- _Enunciado de la tarea_
Indique si cada afirmación concuerda con el pasaje de más abajo, que trata del caserón de Molina. Responda sí o no y cite literalmente las palabras decisivas del pasaje. 1. Molina vivió en la casa que transformó. 2. Las obras de transformación del pósito se realizaron entre 1876 y 1878. 3. El sacerdote Juan Navarro Ojeda edificó la casa vecina respetando la alineación.

El aventurero Molina, con planos de Trinidad Cuartara, entonces arquitecto municipal, transformó el pósito de mies, entre 1876 y 1878 que duraron las obras, en un gran caserón de ladrillo sentado, de tres plantas, conservando parte de sus muros traseros originales que dan a la Plaza Campoamor, que muchos años después fueron bateados por bombas nazis durante la Guerra Civil y ahí quedaron las cicatrices. Desde el primer momento, Molina, que fue diputado provincial, sostuvo un largo pleito con el sacerdote Juan Navarro Ojeda que edificó la casa vecina en 1882 sin guardar la alineación, un abuso que aún se puede comprobar hoy día en el estrechamiento que se advierte en la calle del General Castaños.
Molina nunca vivió en esa casa, aunque fue su dueño y su sueño. Allí cuentan que nació en 1929 el célebre dibujante del Libro Gordo de Petete, Manuel García Ferre, que emigró a La Argentina en 1947. Había una enorme escalera de mármol que iba dividiendo las seis viviendas que fueron habitadas y que disponían de un portero que tenía en el bajo un taller de zapatería que le dio después el relevo a María, que vendía golosinas a los niños.

- _Listado proporcionado_
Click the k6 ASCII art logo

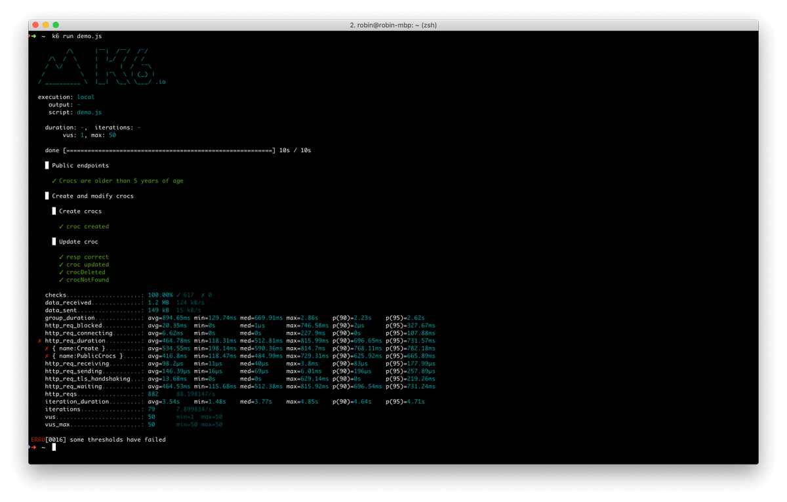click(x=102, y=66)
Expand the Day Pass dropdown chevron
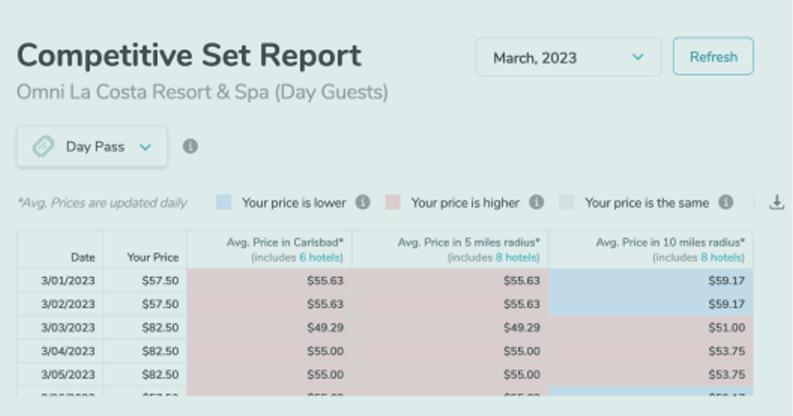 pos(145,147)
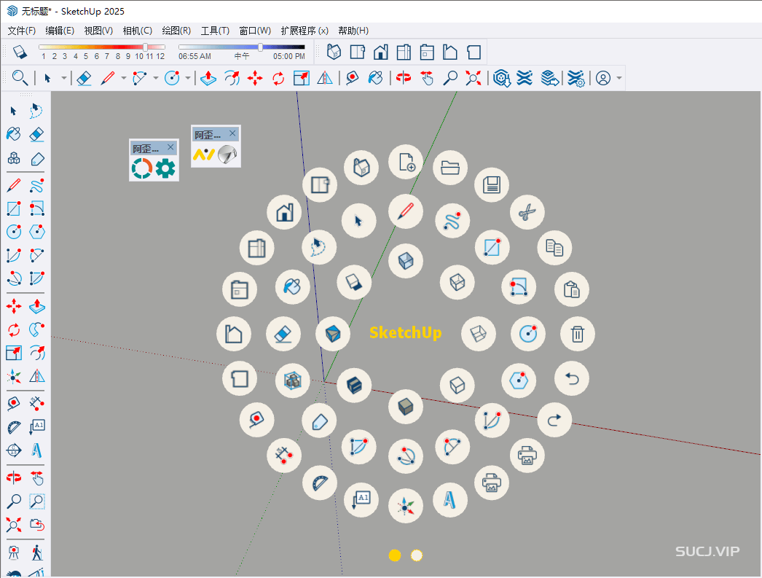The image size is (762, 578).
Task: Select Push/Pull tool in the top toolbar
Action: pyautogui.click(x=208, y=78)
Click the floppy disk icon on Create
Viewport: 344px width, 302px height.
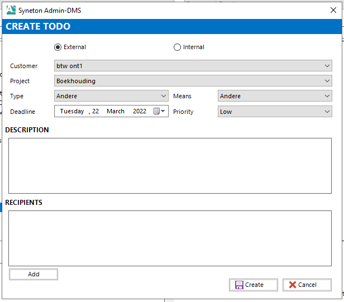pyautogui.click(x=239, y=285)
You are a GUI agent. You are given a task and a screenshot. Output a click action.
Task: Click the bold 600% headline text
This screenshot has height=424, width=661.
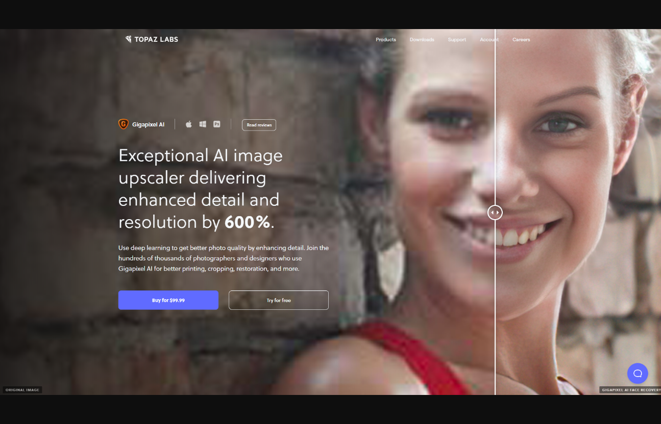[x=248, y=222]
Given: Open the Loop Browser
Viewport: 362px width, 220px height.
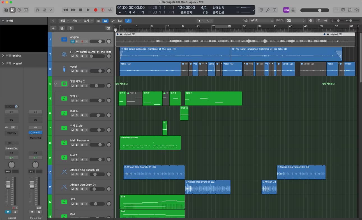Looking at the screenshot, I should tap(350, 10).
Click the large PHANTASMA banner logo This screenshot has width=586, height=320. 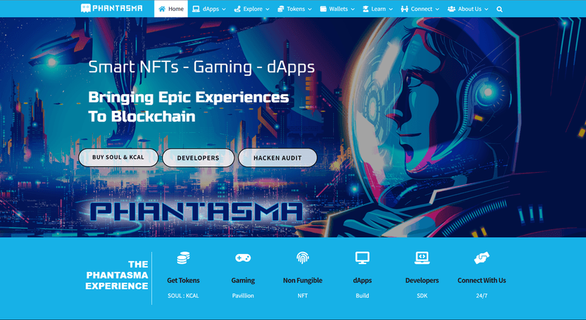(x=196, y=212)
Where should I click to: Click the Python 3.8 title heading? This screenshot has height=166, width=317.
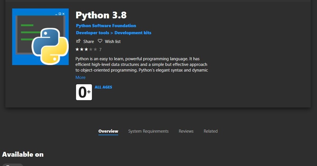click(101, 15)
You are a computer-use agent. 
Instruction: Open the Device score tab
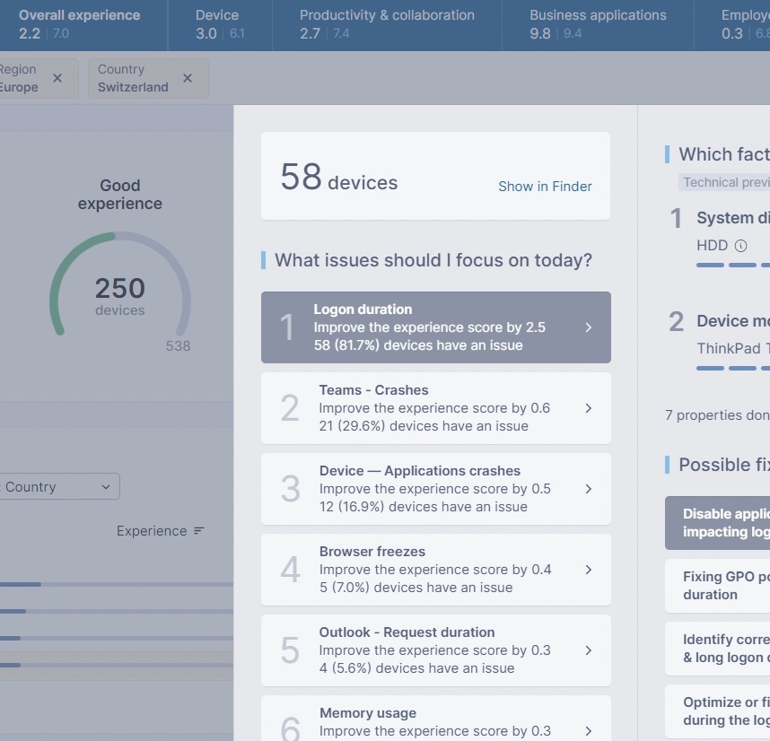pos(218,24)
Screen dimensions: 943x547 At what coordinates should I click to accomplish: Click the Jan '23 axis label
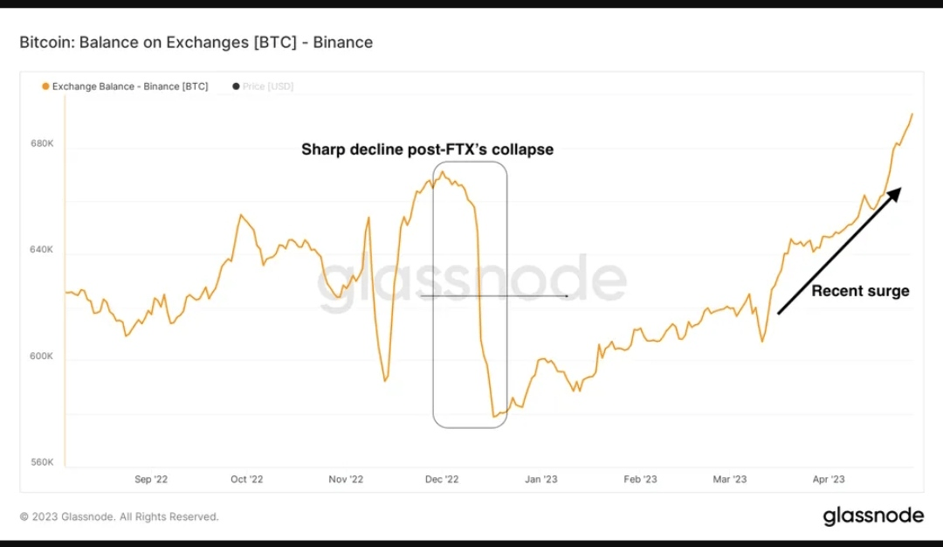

- _Respuesta del ejercicio_
1. No: "Molina nunca vivió en esa casa".
2. Sí: "entre 1876 y 1878 que duraron las obras".
3. No: "sin guardar la alineación".